Rewrite the entries below, putting "desktop assistant" wherever "computer-use agent" appears and changing nothing else.
•••
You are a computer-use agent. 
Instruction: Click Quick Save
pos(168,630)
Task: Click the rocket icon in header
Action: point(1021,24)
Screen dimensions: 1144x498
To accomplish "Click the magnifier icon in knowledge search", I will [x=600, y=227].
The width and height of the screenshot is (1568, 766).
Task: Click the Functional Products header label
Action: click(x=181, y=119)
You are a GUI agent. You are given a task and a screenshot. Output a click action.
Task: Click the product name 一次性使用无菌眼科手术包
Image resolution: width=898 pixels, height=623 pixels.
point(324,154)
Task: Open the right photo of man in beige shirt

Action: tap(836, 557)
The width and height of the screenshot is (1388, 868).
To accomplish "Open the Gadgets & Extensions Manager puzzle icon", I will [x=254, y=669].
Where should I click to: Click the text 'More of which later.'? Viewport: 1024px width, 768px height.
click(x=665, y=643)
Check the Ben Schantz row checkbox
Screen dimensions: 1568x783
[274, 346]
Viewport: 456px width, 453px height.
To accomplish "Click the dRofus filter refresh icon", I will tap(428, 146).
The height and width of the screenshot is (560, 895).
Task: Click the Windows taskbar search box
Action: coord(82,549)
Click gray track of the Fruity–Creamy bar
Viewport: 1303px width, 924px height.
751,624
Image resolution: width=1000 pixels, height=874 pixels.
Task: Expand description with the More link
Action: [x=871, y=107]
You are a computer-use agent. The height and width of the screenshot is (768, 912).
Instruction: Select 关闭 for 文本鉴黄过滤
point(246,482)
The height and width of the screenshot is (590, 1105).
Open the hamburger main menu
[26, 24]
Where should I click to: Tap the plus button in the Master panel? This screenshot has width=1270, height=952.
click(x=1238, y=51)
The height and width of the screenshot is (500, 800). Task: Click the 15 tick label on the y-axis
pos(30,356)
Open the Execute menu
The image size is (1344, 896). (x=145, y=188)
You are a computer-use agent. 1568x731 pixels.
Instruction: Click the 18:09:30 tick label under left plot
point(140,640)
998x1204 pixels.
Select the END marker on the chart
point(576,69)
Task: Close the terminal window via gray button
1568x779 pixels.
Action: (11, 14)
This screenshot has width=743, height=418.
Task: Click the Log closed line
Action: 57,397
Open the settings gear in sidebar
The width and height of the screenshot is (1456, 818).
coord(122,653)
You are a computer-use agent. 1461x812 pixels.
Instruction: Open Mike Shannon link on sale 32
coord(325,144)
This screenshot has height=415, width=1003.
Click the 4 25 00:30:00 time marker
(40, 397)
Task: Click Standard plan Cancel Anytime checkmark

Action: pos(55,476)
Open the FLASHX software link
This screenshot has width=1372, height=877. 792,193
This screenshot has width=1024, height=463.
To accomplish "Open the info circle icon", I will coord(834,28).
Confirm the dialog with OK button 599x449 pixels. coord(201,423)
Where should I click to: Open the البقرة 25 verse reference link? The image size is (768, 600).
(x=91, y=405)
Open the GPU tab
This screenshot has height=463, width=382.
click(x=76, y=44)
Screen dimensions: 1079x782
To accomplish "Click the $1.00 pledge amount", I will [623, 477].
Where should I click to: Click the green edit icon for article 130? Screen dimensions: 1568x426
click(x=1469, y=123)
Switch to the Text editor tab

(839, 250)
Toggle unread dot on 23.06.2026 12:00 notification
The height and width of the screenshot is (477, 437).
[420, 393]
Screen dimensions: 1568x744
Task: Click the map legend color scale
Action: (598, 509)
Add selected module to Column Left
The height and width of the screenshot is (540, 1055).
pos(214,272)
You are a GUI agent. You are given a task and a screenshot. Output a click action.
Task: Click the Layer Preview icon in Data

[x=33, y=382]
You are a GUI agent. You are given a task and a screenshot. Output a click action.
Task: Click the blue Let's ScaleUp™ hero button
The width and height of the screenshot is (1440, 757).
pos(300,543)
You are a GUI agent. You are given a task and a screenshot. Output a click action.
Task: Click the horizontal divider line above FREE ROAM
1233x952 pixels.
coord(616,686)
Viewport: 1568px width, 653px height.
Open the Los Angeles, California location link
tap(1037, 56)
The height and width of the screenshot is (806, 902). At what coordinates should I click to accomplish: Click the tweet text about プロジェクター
•••
__WRITTEN ANSWER__
You are a desktop assistant. 
Instruction: Click Quick Save
pos(168,630)
Task: Click the rocket icon in header
Action: point(1021,24)
Screen dimensions: 1144x498
To accomplish "Click the magnifier icon in knowledge search", I will [x=600, y=227].
The width and height of the screenshot is (1568, 766).
Task: Click the Functional Products header label
Action: click(x=181, y=119)
You are a GUI agent. You are given a task and a screenshot. Output a click action.
Task: Click the product name 一次性使用无菌眼科手术包
Image resolution: width=898 pixels, height=623 pixels.
point(324,154)
Task: Open the right photo of man in beige shirt

Action: tap(836, 557)
The width and height of the screenshot is (1388, 868).
To accomplish "Open the Gadgets & Extensions Manager puzzle icon", I will [x=254, y=669].
Where should I click to: Click the text 'More of which later.'? Viewport: 1024px width, 768px height.
click(x=665, y=643)
Check the Ben Schantz row checkbox
Screen dimensions: 1568x783
[274, 346]
Viewport: 456px width, 453px height.
To accomplish "Click the dRofus filter refresh icon", I will tap(428, 146).
The height and width of the screenshot is (560, 895).
Task: Click the Windows taskbar search box
Action: coord(82,549)
Click gray track of the Fruity–Creamy bar
Viewport: 1303px width, 924px height.
751,624
Image resolution: width=1000 pixels, height=874 pixels.
Task: Expand description with the More link
Action: [x=871, y=107]
You are a desktop assistant. The height and width of the screenshot is (768, 912).
Instruction: Select 关闭 for 文本鉴黄过滤
point(246,482)
The height and width of the screenshot is (590, 1105).
Open the hamburger main menu
[26, 24]
Where should I click to: Tap the plus button in the Master panel? This screenshot has width=1270, height=952.
click(x=1238, y=51)
The height and width of the screenshot is (500, 800). Task: Click the 15 tick label on the y-axis
pos(30,356)
Open the Execute menu
The image size is (1344, 896). (x=145, y=188)
You are a desktop assistant. 1568x731 pixels.
Instruction: Click the 18:09:30 tick label under left plot
point(140,640)
998x1204 pixels.
Select the END marker on the chart
point(576,69)
Task: Close the terminal window via gray button
1568x779 pixels.
Action: (11, 14)
This screenshot has width=743, height=418.
Task: Click the Log closed line
Action: 57,397
Open the settings gear in sidebar
The width and height of the screenshot is (1456, 818).
coord(122,653)
You are a desktop assistant. 1461x812 pixels.
Instruction: Open Mike Shannon link on sale 32
coord(325,144)
This screenshot has height=415, width=1003.
Click the 4 25 00:30:00 time marker
(40, 397)
Task: Click Standard plan Cancel Anytime checkmark

Action: pos(55,476)
Open the FLASHX software link
This screenshot has width=1372, height=877. 792,193
This screenshot has width=1024, height=463.
To accomplish "Open the info circle icon", I will coord(834,28).
Confirm the dialog with OK button 599x449 pixels. coord(201,423)
Where should I click to: Open the البقرة 25 verse reference link? The image size is (768, 600).
(x=91, y=405)
Open the GPU tab
This screenshot has height=463, width=382.
click(x=76, y=44)
Screen dimensions: 1079x782
To accomplish "Click the $1.00 pledge amount", I will [623, 477].
Where should I click to: Click the green edit icon for article 130? Screen dimensions: 1568x426
click(x=1469, y=123)
Switch to the Text editor tab

(839, 250)
Toggle unread dot on 23.06.2026 12:00 notification
The height and width of the screenshot is (477, 437).
[420, 393]
Screen dimensions: 1568x744
Task: Click the map legend color scale
Action: (598, 509)
Add selected module to Column Left
The height and width of the screenshot is (540, 1055).
pos(214,272)
You are a GUI agent. You are given a task and a screenshot. Output a click action.
Task: Click the Layer Preview icon in Data

[x=33, y=382]
You are a GUI agent. You are given a task and a screenshot. Output a click action.
Task: Click the blue Let's ScaleUp™ hero button
The width and height of the screenshot is (1440, 757).
pos(300,543)
You are a GUI agent. You are given a task and a screenshot. Output a click action.
Task: Click the horizontal divider line above FREE ROAM
1233x952 pixels.
coord(616,686)
Viewport: 1568px width, 653px height.
Open the Los Angeles, California location link
tap(1037, 56)
The height and width of the screenshot is (806, 902). At what coordinates should I click to accomplish: Click the tweet text about プロジェクター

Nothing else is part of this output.